# Given data
=== Begin Enclosure ===

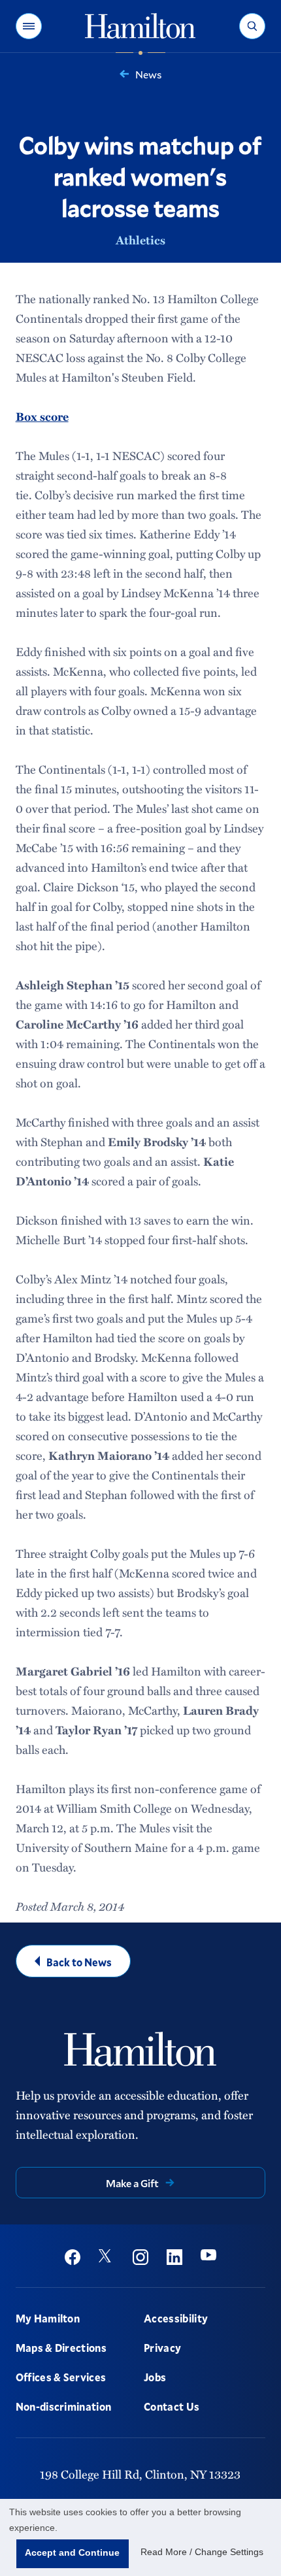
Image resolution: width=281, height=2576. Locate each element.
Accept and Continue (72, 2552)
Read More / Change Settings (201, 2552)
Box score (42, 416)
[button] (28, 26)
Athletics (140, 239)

=== End Enclosure ===
=== Begin Enclosure ===

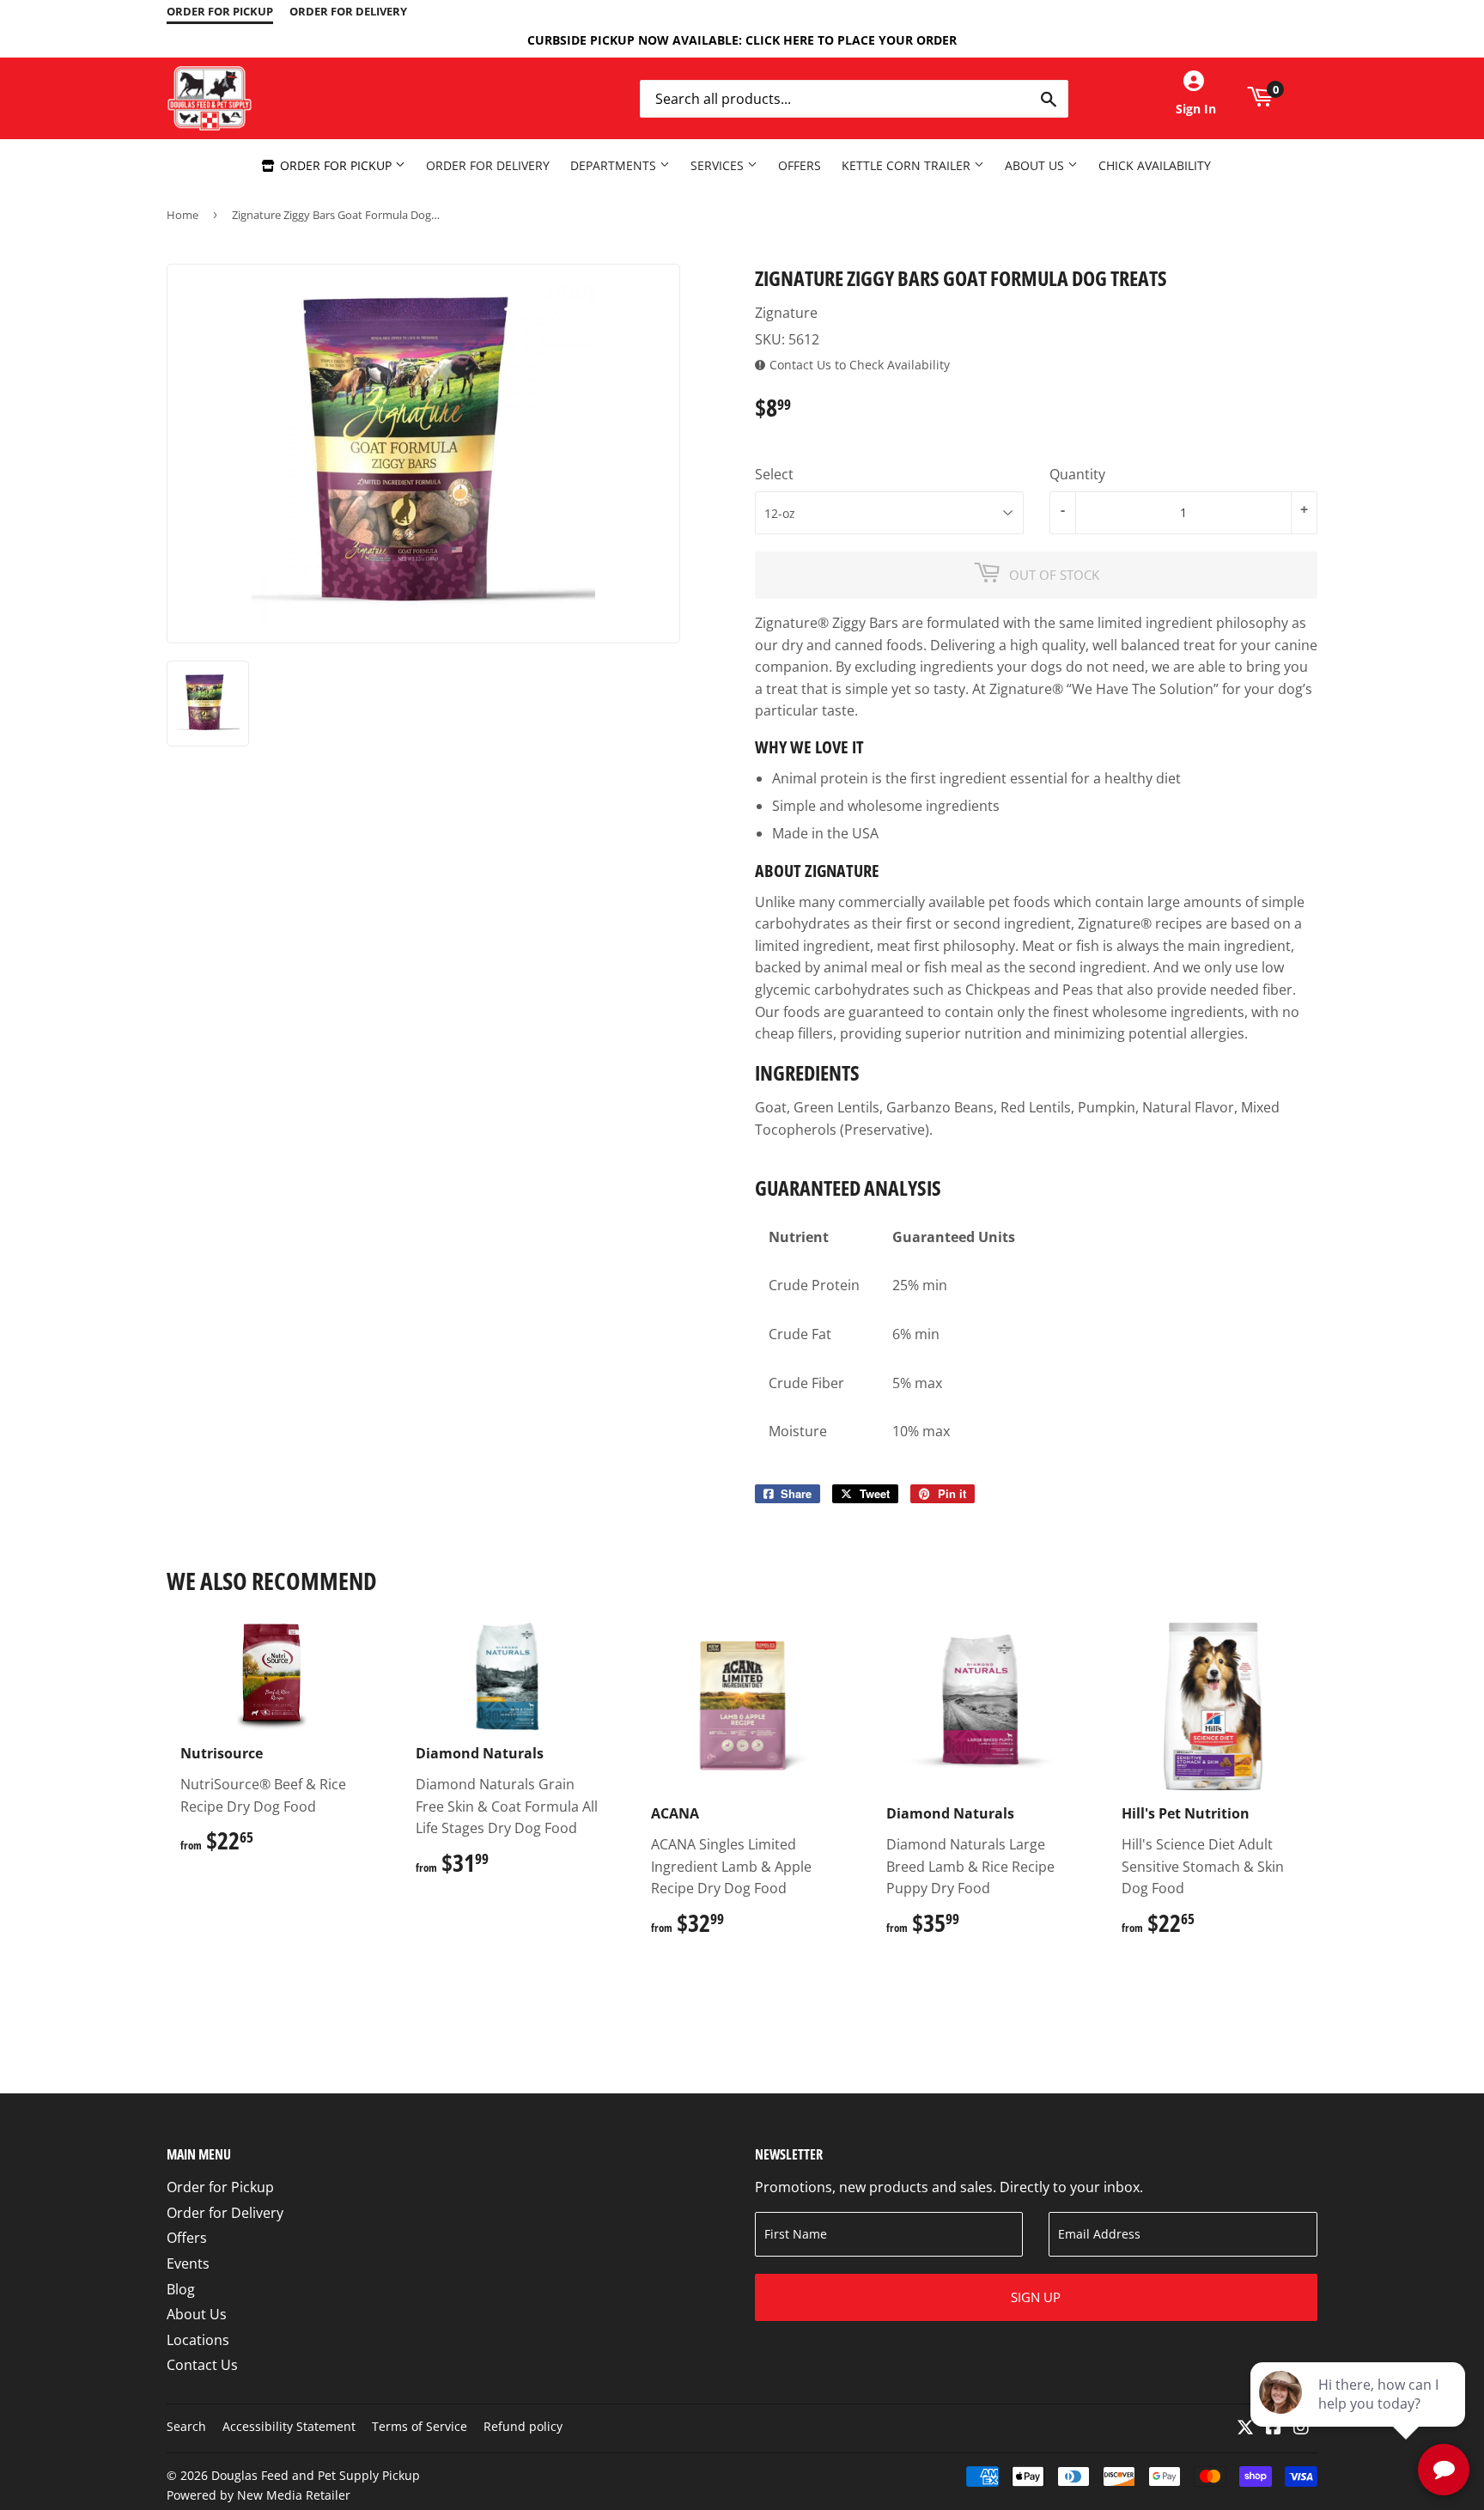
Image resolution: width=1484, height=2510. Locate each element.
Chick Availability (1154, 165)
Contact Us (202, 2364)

=== End Enclosure ===

# Prompt
When you reach the line in the material above that holds "Read More / Change Settings (201, 2552)", begin reproducing lines exactly, and stop after the line that holds "Athletics (140, 239)".

# Exercise answer
Read More / Change Settings (201, 2552)
Box score (42, 416)
[button] (28, 26)
Athletics (140, 239)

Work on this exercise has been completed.